Conversation

Replying to
Stalemate. No traction either side. Ultimately, cost goes to seller. Root cause: Combination of Norway breaking EEA rules in introducing superfluous barriers to internal market trade and seller showing exceptional ineptitude in compliance.
1
Ultimately, stalemate also a relative loss. Could probably have won, but got an exceptionally clueless and pig-headed public servant. Winning would be net positive for everyone (double package for me, double tariffs for Norway, smaller self-incurred loss for seller). Shame.
1
Situation; Norwegian VAT regulation is illegal by EEA commitments, due to demand for redundant paperwork. Seller charges Norwegian VAT but fails to meet paperwork requirements. Norway charges VAT + import duties on package at customs, including VAT on already paid VAT.
1
Meanwhile, package is delayed. I confer with seller, as I am leaving Tromsø soon.
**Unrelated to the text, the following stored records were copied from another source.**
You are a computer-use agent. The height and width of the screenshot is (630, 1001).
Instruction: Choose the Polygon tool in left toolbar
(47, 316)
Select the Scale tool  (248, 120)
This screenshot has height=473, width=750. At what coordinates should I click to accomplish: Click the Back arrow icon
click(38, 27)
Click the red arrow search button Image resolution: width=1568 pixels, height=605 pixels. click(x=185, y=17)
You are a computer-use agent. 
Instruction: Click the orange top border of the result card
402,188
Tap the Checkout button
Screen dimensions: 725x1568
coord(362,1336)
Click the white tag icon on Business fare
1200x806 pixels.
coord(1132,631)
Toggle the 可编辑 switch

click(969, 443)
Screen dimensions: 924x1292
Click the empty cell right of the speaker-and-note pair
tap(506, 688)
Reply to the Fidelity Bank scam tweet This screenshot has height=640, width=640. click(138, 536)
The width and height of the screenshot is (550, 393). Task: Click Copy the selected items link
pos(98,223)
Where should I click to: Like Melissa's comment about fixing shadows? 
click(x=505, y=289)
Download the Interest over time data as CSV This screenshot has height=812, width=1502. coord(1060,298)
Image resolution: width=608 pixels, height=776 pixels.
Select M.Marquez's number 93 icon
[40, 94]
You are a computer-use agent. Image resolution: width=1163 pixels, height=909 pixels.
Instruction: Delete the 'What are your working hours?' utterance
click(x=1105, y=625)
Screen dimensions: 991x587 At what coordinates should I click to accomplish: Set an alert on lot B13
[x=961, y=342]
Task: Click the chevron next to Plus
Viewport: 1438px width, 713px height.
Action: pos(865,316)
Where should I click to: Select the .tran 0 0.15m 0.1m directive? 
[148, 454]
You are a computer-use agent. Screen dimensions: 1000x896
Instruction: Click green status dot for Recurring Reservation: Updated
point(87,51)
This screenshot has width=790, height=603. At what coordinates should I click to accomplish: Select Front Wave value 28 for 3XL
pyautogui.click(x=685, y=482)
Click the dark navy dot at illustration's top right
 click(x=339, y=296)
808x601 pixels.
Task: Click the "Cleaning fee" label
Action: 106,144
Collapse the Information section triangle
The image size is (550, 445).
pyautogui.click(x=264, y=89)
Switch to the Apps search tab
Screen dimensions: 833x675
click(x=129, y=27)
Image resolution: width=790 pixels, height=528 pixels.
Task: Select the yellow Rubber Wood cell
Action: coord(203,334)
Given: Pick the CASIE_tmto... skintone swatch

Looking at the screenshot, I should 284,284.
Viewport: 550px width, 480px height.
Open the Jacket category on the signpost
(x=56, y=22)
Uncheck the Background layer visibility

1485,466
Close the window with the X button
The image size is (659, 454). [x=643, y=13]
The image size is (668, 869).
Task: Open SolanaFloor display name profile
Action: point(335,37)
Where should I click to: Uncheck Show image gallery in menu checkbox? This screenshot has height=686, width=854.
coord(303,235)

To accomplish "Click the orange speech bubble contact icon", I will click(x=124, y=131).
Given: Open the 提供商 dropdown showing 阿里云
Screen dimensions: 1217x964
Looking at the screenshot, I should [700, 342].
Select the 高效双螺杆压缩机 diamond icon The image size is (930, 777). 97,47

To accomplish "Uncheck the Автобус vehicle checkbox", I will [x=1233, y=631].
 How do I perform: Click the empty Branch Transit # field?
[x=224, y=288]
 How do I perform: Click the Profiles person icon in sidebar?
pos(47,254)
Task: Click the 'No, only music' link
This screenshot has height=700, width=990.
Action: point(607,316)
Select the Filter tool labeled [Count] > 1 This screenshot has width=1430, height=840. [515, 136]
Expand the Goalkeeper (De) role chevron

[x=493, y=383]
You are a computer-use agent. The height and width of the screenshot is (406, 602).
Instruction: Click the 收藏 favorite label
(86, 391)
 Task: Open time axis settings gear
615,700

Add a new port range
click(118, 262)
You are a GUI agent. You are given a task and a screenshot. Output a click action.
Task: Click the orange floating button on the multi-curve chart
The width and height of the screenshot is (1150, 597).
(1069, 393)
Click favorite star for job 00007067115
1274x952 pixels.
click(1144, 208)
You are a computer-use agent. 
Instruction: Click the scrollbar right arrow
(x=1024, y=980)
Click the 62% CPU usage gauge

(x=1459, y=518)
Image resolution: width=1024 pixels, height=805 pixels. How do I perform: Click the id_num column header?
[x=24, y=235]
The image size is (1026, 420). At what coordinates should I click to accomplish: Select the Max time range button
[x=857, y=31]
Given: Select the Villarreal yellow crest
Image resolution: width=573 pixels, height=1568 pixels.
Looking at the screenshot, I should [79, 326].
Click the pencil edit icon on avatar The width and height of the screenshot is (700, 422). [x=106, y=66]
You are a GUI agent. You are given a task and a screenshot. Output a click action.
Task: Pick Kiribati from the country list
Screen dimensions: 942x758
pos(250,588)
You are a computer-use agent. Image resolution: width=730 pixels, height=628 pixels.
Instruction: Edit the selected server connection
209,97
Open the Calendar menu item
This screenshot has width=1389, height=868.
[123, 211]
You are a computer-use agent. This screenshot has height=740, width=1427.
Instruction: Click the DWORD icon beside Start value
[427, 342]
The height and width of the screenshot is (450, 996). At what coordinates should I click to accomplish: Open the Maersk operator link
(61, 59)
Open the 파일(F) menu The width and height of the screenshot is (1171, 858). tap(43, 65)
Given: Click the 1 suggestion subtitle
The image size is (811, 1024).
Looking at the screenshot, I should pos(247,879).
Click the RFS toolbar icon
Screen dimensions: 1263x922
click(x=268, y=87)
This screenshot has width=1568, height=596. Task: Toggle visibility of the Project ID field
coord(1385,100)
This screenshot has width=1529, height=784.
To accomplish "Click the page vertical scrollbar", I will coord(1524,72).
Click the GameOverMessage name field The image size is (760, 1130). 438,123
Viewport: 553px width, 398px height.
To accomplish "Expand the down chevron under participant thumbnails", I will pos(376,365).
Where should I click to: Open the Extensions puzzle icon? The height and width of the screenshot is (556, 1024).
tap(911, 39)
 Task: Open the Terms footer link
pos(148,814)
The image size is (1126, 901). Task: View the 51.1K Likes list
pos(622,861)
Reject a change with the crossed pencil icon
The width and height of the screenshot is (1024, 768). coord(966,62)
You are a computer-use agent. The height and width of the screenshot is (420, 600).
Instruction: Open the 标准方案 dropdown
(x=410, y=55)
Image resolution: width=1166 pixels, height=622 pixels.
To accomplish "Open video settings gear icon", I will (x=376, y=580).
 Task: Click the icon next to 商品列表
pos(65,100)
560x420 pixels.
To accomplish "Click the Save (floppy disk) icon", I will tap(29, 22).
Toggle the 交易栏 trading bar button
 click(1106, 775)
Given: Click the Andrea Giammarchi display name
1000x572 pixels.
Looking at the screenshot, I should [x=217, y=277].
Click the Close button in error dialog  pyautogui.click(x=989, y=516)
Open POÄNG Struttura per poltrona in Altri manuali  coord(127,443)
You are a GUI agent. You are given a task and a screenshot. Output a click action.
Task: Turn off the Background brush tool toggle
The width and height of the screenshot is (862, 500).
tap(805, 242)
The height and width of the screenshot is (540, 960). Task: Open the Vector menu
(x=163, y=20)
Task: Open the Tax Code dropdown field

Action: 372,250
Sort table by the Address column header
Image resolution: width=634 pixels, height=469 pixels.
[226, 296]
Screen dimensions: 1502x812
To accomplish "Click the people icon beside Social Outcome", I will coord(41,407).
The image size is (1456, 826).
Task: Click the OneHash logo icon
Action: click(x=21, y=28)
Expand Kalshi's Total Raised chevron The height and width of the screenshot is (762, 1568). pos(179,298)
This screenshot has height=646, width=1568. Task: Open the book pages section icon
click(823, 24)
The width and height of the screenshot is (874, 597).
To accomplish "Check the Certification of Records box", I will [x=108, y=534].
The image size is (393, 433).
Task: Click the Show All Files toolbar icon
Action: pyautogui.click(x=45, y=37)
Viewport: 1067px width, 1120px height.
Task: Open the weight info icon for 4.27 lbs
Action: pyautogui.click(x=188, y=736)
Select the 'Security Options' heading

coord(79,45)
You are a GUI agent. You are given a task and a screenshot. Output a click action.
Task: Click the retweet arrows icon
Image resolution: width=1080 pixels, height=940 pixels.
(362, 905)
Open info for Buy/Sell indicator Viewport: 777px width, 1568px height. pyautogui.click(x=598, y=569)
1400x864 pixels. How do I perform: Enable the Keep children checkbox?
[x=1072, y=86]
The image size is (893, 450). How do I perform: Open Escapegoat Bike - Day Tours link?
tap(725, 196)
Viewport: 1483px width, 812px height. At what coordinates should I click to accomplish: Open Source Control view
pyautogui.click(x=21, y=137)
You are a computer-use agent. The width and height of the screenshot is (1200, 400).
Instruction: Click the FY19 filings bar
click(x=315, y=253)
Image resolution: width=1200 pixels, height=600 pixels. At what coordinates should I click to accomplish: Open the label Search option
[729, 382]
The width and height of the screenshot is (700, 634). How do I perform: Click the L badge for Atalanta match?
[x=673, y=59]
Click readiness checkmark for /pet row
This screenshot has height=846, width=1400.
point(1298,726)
Seller sends new package. Week later, package arrives in Norway. Norway wants VAT and import duties. I already paid VAT on package, don't need, but could use double the stuff.
1
Seller is responsible for paying for return, at net loss, and shares responsibility with Norway for additional VAT charge. I am willing to pay the extra import duty, but not the VAT. Not worth that amount to me (nearly twice sales price). Postal service: regulation says no.
1
Should probably also have asked seller if they'd rather pay me back the VAT or the return cost. Ah well. Next time.
1
Complaint here isn't "I didn't get an extra package at lower cost" (although that does suck) - value to me personally not much higher than extra import duties. It's the overall wastefulness of the system, due to regulatory incompetence, that pisses me off.
1
Each of these losses are comparatively minuscule, but e.g. Sweden had a rise in returns of small packages from low 10.000s to over 400.000 a year after implementing bad tariff regulations. Cost of this is then borne by the entire logistics chain, consumers and environment.
1
Every time you see something like suppliers burning food to raise prices, planned obsolescence, factory farms, slave labour... There is regulatory incompetence and/or malice somewhere in the system. It may not be the only cause, but it's very often the most significant one.